アラスカへのあこがれであるオーロラに、キングサーモン釣りがプラスされました。
フエゴ島のマス
アルゼンチンのプンタアレナスという町から船でアクセスするフエゴ島での話。
森の中の小さな川でルアーを投げたところ、川底で巨大な影が動く。正体は銀化した
ブラウントラウト。1時間で60cm前後を4匹釣ったらしいですが全てリリース。
後日、宿で知り合った四人のバイク旅行者と再び釣りに行き、20~30センチのマスが
入れ喰い状態。今回はその場で火をおこし炙り焼きにし食べる。なんて羨ましいんだ・・。
そして同じ種類のマスなのに7、8匹に一匹「アタリ」の個体がいたらしく、とんでもなく美味かったそうです。これは個人的にとても興味深い内容でした。同じ場所、同じ魚なのになんで味が違うんだろうか。
とまぁ、本書にはパタゴニアの川にはニジマスやブラウントラウトが養殖場のようにうじゃうじゃいると紹介されていて、僕の憧れリスト入を果たしました。
っと、ここまで結局釣り絡みの項目ばかりをピックアップしてしまいましたが 他に
・寄生虫だらけのマグロ
・生クリームといちごジャムののったライス
・蛇の生き血
・アフリカの衛生面的に心配な食事の数々
・タイの昆虫食
・犬肉
等々、正直絶対そんなの食いたくね〜って物が多々ありますが、これが文化の違い。
衣食住のうち、衣と住は視覚で大体その国の感じを掴めるかと思いますが、食に関しては見て、触って、嗅いで、口に入れる
という工程を経ないといけないので情報量が桁違い。腑に落ちるという文字通り内蔵まで落とし込まないといけない。
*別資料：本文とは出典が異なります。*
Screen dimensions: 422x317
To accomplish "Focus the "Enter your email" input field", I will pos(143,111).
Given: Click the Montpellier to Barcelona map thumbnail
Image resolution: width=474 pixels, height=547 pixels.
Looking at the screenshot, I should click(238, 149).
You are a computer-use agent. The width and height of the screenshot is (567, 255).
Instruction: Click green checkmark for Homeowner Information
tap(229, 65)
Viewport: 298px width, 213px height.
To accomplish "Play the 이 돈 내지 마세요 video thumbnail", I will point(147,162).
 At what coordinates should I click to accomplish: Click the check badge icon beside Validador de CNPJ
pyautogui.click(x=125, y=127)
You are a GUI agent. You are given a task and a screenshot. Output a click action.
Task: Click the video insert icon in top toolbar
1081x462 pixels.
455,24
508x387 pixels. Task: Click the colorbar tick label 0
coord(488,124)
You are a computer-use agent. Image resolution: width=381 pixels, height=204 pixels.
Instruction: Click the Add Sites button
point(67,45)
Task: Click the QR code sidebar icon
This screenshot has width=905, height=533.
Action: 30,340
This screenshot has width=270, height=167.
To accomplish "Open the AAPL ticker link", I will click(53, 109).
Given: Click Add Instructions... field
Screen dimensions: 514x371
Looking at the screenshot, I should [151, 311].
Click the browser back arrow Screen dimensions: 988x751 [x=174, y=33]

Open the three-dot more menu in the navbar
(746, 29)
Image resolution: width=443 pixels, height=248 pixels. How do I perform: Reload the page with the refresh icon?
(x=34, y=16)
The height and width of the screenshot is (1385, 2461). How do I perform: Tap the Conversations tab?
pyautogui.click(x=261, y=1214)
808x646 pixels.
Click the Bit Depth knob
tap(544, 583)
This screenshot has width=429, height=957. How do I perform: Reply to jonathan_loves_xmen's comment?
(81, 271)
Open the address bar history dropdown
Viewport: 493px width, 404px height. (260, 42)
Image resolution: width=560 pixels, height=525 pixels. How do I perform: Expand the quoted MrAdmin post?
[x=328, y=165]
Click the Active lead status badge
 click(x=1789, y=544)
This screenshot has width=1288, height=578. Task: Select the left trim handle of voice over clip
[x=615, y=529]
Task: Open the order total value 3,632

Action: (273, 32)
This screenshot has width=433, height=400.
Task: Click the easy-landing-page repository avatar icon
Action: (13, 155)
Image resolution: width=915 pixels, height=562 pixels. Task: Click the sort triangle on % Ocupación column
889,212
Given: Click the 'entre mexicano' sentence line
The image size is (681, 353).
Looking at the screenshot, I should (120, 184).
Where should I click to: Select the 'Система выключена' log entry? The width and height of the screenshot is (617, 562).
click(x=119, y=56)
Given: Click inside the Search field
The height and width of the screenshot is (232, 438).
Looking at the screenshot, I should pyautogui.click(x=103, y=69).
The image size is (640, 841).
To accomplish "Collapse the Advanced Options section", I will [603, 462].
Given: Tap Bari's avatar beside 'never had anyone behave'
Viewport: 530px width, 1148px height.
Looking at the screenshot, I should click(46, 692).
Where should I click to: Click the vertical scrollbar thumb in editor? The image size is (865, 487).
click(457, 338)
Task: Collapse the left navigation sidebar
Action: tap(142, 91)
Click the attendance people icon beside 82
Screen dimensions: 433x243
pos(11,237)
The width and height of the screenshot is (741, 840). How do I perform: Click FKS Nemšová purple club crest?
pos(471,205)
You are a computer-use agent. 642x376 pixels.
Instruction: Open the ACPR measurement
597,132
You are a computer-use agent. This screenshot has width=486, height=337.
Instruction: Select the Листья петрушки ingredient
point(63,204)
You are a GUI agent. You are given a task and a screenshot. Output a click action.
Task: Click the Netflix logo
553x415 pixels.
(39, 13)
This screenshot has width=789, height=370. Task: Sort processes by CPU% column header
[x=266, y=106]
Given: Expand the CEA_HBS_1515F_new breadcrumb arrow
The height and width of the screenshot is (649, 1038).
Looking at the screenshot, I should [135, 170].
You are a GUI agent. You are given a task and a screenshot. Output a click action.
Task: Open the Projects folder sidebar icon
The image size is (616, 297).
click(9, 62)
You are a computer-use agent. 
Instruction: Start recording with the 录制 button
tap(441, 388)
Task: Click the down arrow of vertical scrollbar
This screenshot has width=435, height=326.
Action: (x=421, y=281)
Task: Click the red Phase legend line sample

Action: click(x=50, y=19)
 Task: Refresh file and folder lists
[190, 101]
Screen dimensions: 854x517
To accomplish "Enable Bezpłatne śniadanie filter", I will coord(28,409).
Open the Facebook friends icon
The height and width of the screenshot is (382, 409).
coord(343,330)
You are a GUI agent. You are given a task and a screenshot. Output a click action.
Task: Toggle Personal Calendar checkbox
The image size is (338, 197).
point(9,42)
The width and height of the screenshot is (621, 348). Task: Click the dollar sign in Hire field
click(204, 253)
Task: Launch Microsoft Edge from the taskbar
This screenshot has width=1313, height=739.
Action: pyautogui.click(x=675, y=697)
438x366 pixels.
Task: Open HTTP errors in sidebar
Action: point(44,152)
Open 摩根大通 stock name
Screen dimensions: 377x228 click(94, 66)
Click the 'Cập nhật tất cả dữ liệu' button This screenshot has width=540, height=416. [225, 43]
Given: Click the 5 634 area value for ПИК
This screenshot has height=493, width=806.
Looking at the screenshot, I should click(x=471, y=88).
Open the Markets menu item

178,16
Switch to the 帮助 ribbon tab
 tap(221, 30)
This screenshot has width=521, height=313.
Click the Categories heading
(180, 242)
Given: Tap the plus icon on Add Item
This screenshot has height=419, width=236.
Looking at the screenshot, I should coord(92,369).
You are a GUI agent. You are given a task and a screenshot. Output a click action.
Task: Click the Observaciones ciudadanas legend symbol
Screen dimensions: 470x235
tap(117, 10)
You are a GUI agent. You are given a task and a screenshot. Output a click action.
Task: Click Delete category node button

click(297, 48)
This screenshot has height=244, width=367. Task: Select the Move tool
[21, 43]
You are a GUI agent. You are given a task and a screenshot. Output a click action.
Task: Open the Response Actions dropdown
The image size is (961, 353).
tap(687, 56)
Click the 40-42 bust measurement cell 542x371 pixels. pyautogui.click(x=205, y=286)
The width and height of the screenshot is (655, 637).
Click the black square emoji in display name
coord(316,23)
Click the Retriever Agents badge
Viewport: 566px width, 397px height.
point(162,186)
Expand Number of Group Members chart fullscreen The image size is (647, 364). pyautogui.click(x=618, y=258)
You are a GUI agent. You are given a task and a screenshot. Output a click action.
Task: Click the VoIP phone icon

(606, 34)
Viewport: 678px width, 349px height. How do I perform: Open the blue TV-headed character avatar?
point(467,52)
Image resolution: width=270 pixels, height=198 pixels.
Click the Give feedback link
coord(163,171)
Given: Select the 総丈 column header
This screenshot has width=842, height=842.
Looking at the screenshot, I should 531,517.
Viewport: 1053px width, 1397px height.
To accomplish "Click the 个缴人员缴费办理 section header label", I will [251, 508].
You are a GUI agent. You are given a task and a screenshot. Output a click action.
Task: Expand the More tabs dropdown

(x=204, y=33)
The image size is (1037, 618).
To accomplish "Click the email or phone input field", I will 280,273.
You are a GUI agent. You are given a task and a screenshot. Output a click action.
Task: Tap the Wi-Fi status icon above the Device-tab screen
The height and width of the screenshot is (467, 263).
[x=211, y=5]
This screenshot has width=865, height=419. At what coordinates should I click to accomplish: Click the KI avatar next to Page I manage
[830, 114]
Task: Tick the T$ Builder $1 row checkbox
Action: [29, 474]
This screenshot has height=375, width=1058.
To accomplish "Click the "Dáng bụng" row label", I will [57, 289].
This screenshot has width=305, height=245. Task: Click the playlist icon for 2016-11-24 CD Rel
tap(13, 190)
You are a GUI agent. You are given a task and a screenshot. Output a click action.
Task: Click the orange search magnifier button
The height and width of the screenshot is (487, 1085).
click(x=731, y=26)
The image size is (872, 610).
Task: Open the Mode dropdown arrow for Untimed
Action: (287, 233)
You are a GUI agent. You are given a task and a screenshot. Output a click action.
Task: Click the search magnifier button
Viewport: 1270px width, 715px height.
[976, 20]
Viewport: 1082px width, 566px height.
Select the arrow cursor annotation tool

むしろその国の食を通じてはじめてその国の人、文化を理解できるのかもしれません。
著者も行く先々で「美味しい!」というと、現地の人の表情がやわらぎ、距離が一気に縮んでいるように見えました。
日本人ももし納豆を美味い美味いって食う外人がいたら、「悪いやつでは無さそうやんけ」と思うと思います。
とはいえ、テーブルに犬の糞がのってるレストランで食事はしたくない。※このレストランはさすがの著者も逃げたそうです
面白くもあり、僕はここまでチャレンジできるだろうか・・という謎の対抗心?嫉妬心?が湧いてくる。そして多分無理。不味いは許せるとして衛生面はちょっと・・・
後半は日本に近づくにつれてウドンやソバが出てきたりと、食の変化で日本が近づいてくる
事を感じさせられたそうです。
そしていよいよ日本の地!となると、達成感というよりは終わってしまった・・という哀愁を漂わせながら締められていました。
第一部、第二部には無い生々しさがあり、とても読み応えがありました。